Learning music itself is a complex process, whether it is vocal, violin, or mrudangam (let us confine ourselves to Carnatic music for the sake of this discussion). The teacher needs to patient and able to assess the abilities of the student, the student has to be willing to learn, the parents have to willing to support, and a conducive atmosphere has to be developed at home. Of course, the success rate of these variables coinciding is indeed pretty high, as seen by all the young musicians in Chennai in the junior and sub-senior slots.

If this itself seems daunting (all the variables have to come together correctly to produce a future musician), then it is doubly complicated in the US. Like TNS sir said in my arangetram last year, kids in the US are just that much more busy with more extra-curricular activities and whatnot. Also, there is the cultural dilution factor.. the music is competing with so many other forms of entertainment. So actually I would say that it requires more diligence or a greater love for the art to actually desire to learn it properly and stick with it while living in the US or abroad.

Coming to the topic of parents... like I said earlier, their job is to support the child (whether financially or emotionally or otherwise) and provide the right atmosphere at home. The right atmosphere is one which allows the child to practice regularly without inhibitions. Parents also play a role later in the child's career when concert level is reached. Of course, when the child reaches "concert level" is something that ONLY the guru can decide. Parents will always be partial to their children... to any parent, their child will always be the best vocalist/violinist/mrudangist in the world. Only the guru can properly assess the child's capabilities and readiness.

The other thing I failed to mention is that music is not something that can be learned quickly. It is not like math, which can be broken down into simple concepts which can then be learned and applied. Music is highly emotional, and it is not something that can be learned from pieces of paper or textbooks. If I show you a piece of paper with all the key sancharas of Thodi written down, can you sing a thodi alapanai from that? Definetely not. The assimilation process takes its own time.
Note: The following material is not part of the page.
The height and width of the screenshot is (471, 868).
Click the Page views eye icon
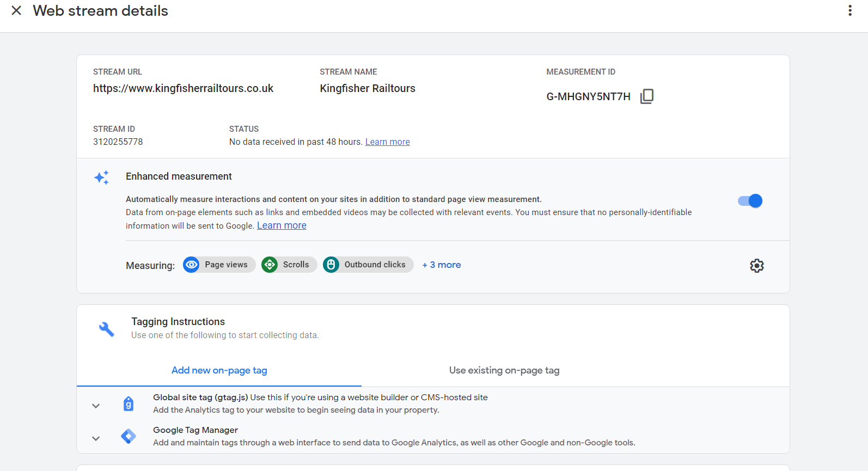pos(191,265)
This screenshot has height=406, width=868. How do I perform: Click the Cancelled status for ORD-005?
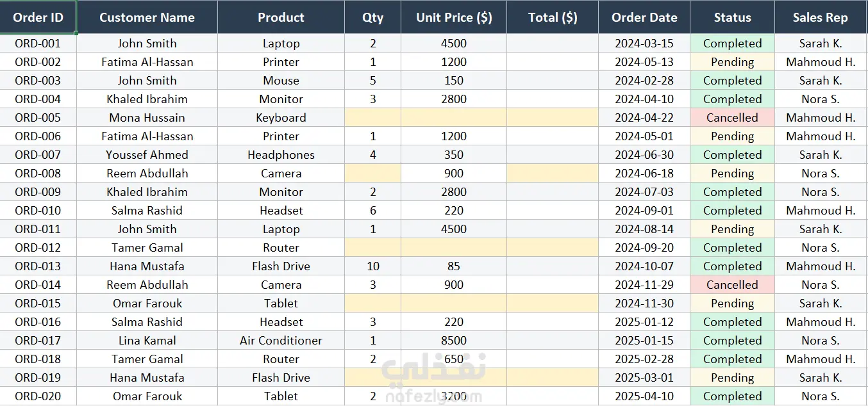coord(732,118)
In Chennai now we are seeing a spurt of youngsters (now age 10-17 yrs old) playing like prodigies (I'll just say that 3 such from the previous generation were Ravikiran, Shashank, and Mandolin Srinivas). Prodigies will only be formed when the conditions are absolutely correct. The atmosphere at home has to be absolutely dedicated to music to produce such children. In Chennai, which has been having the legends of our music giving concerts there for years, the likelihood of such conditions existing in homes/families there is much likelier than in the US. Of course, the eager parents in the US are also trying to see the latent talents in their children and keep them on par with kids in Chennai. As a corollary to what I was saying earlier, learning music while living abroad will just take that much longer because of the relative scarcity of concerts and dedicated gurus/established vidwans as compared to Chennai.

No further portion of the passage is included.